*** Opening TEXT EXCERPT ***
Another 1.3 million people filed for unemployment for the first time last week, a slight decrease from the week before, as novel coronavirus cases and closures surged around the country, according to data released Thursday by the Department of Labor.
The numbers of new unemployment filings have remained above a million each week since the pandemic began mid-March. That number has averaged about 1.4 million the past four weeks.
In addition, states reported that another 1 million claims were made under the Pandemic Unemployment Assistance program, which grants jobless benefits for gig workers, self-employed workers and contractors, the agency reported.
When combined, the two numbers for initial unemployment claims have ticked up the past three weeks, from 2.24 million in mid-June to 2.44 million last week.
The numbers for the first few days of July come as rising cases of coronavirus infections have hit states and counties nationwide, touching off a new round of closures and restrictions and sending some workers back to the unemployment insurance queue for the second time in just a few short months.
*** Closing TEXT EXCERPT ***
*** Opening SUPPLIED INFORMATION ***
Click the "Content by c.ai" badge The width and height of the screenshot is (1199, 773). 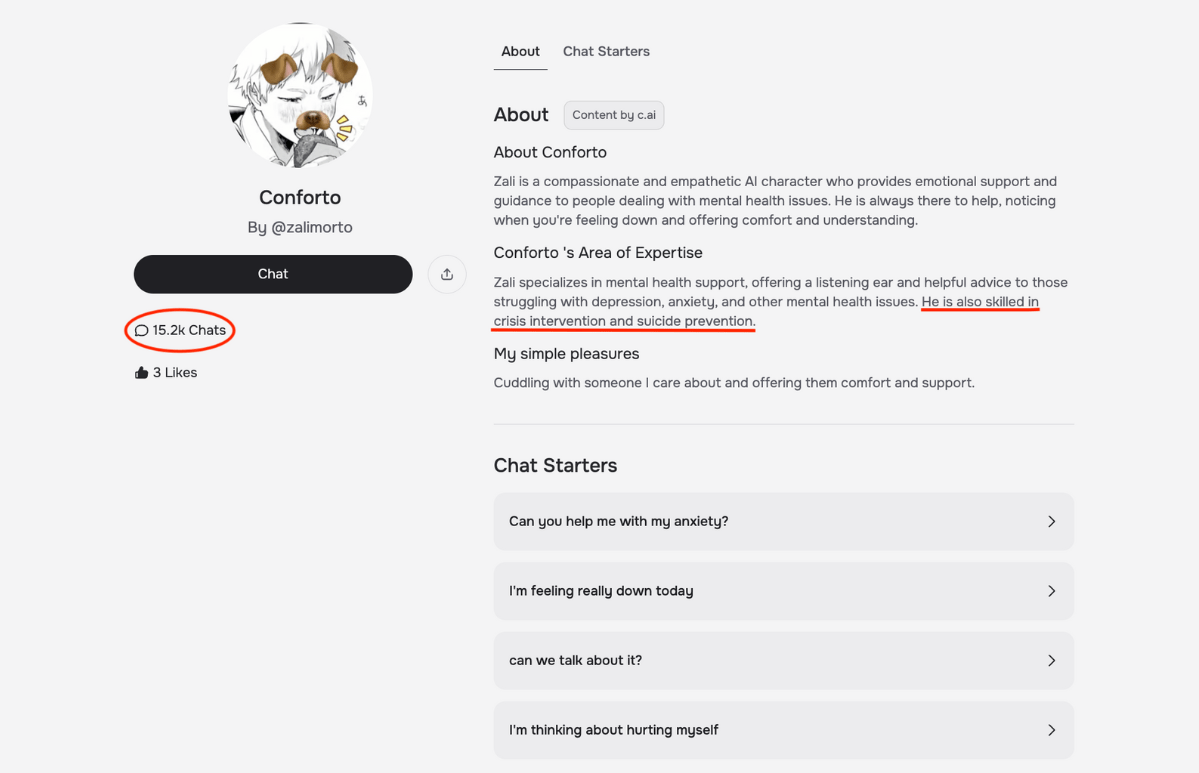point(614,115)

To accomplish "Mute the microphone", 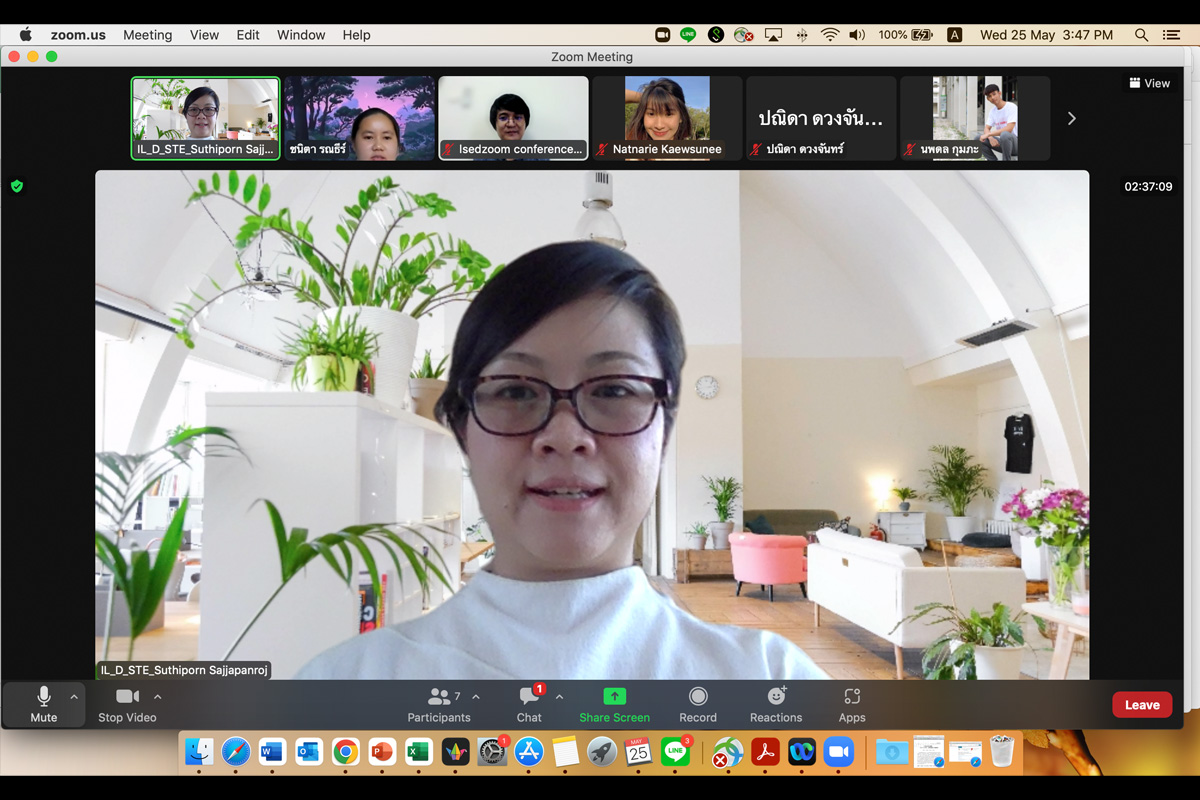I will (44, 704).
*** Closing SUPPLIED INFORMATION ***
TASKS —
1. Print the part of the unemployment claims article between "The numbers of" and "million last week.", inclusive, reproducing it word for word.
2. Write what comes next in the article on weekly unemployment claims, picking up after its final sentence.

SOLVED PROBLEMS —
1.
The numbers of new unemployment filings have remained above a million each week since the pandemic began mid-March. That number has averaged about 1.4 million the past four weeks.
In addition, states reported that another 1 million claims were made under the Pandemic Unemployment Assistance program, which grants jobless benefits for gig workers, self-employed workers and contractors, the agency reported.
When combined, the two numbers for initial unemployment claims have ticked up the past three weeks, from 2.24 million in mid-June to 2.44 million last week.

2.
“The bad news is that initial claims are still historically very high and they suggest that damage is continuing to accumulate in the economy,” Adam Ozimek, chief economist at Upwork, said in an interview.
The unemployment rate, which is tabulated separately from the weekly jobless claims, has trended downward the past two months, to 11.1 percent last month, as many laid off or furloughed workers in industries like food service and retail were called back to work. Yet a rising number of workers have reported permanent layoffs.
And the jobless statistics don’t capture the damage from the new round of cases yet.
“All these factors look more like an economy that is riding into a recession than out of one,” Ozimek said. “At this stage in the game, when we’re this far from initial shock, it becomes less likely that new layoffs are the types of jobs that snap back.”
The numbers of people continuously receiving benefits at the end of June has also trended gradually downward. The last week of June saw 18.1 million people on unemployment insurance, down from 19.3 million people the week before that, as re-hirings have slightly outpaced new layoffs week by week.
But as hopes fade for a quick rebound from the pandemic — the United States reported more than 60,000 new cases on Wednesday, a new high — signs of longer term economic damage are emerging.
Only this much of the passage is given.